[Records from a data source]
>>>>
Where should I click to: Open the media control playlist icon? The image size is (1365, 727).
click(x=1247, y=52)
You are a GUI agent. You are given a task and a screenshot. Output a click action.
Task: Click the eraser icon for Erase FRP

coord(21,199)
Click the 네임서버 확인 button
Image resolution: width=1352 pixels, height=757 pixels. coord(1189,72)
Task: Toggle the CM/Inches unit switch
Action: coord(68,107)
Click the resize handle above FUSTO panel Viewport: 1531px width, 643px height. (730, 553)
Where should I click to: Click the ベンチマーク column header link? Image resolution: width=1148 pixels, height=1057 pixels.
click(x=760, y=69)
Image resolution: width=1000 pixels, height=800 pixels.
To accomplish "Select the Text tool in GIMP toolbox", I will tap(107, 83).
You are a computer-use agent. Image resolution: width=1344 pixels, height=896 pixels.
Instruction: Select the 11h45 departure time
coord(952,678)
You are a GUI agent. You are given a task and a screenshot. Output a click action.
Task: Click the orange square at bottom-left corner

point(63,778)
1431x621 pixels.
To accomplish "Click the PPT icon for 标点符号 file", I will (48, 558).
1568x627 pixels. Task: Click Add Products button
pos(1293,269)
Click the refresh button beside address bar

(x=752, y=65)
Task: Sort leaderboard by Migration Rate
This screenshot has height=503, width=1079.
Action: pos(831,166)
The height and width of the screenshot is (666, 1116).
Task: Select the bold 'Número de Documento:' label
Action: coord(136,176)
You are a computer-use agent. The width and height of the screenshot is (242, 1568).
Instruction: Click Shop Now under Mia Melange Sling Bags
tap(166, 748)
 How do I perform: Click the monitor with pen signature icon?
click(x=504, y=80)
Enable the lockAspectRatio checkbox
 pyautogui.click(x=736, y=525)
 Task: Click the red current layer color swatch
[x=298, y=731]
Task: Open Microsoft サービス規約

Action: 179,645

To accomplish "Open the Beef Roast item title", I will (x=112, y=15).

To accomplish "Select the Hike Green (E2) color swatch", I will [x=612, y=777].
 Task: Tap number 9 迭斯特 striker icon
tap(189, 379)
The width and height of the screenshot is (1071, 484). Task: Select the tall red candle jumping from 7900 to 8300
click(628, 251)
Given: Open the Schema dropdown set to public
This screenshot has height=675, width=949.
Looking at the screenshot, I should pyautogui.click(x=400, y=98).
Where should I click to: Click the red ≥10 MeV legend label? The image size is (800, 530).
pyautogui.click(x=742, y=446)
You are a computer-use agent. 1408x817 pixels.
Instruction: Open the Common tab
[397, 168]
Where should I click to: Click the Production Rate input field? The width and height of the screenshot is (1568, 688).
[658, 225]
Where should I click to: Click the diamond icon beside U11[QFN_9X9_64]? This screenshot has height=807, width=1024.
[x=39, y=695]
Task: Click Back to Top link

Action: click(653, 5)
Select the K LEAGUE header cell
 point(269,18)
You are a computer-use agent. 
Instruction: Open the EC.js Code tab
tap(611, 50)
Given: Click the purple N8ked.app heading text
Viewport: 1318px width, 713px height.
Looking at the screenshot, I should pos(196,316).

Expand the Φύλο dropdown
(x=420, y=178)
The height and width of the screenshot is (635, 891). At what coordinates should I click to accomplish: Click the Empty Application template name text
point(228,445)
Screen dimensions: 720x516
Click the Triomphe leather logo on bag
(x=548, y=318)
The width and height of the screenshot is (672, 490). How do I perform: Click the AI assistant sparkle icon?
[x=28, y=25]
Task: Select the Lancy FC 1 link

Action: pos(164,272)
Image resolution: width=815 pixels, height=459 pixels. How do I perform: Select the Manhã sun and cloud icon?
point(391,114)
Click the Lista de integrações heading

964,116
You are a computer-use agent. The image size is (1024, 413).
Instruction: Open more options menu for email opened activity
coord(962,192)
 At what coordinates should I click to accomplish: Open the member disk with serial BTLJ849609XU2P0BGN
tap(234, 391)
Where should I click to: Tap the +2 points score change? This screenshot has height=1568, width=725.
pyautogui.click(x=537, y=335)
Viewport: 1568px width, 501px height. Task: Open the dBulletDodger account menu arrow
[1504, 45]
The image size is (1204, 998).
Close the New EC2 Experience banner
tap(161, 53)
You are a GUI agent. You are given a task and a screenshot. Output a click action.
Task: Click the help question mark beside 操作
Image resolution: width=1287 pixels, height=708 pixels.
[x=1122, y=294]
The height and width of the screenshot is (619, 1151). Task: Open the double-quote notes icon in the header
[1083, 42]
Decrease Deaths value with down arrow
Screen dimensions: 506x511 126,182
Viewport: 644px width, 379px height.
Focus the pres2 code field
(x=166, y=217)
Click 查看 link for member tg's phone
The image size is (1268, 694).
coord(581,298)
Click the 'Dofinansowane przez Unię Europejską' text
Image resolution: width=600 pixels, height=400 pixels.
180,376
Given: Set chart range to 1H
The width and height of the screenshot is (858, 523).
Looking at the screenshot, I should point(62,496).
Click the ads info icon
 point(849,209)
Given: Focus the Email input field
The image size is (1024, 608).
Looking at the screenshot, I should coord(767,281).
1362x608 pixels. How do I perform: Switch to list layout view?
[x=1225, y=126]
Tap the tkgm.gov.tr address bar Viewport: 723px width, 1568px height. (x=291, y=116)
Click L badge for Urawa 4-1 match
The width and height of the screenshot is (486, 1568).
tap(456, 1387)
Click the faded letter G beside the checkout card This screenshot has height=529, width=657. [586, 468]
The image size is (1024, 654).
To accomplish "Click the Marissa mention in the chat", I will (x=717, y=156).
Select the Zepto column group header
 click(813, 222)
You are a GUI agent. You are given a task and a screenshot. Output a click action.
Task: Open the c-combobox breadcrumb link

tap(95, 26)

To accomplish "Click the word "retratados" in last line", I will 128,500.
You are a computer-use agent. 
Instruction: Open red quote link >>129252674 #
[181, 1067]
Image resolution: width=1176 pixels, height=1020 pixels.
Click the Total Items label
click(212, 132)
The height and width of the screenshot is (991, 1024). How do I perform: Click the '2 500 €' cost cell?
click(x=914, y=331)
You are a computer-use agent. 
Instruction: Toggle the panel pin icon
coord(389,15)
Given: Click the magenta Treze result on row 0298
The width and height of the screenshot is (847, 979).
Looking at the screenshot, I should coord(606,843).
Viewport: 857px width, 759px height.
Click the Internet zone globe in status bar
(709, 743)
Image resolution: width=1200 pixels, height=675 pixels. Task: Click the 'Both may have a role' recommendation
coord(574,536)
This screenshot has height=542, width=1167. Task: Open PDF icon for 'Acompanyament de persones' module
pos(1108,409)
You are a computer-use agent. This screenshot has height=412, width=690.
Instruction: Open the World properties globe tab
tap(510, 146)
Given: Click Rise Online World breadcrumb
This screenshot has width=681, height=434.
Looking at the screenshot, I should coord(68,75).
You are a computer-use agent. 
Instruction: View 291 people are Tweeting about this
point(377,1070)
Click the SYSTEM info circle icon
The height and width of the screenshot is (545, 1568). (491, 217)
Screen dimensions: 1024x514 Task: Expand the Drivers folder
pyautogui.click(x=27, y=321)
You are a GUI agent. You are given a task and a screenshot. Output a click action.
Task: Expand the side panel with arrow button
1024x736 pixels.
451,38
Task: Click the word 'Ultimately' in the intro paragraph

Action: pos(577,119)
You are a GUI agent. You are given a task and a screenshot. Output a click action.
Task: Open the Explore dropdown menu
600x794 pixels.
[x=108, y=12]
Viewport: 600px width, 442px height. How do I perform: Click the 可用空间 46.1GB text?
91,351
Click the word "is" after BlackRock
<<<<
- **What the exercise asks**
Check each line above for the word "will", and copy the lines where it appears.

- **Answer to the problem**
To accomplish "Select the Text tool in GIMP toolbox", I will tap(107, 83).
To accomplish "Click the PPT icon for 标点符号 file", I will (48, 558).
To accomplish "Open the Beef Roast item title", I will (x=112, y=15).
To accomplish "Select the Hike Green (E2) color swatch", I will [x=612, y=777].
To accomplish "Click the Marissa mention in the chat", I will (x=717, y=156).
To accomplish "Click the word "retratados" in last line", I will 128,500.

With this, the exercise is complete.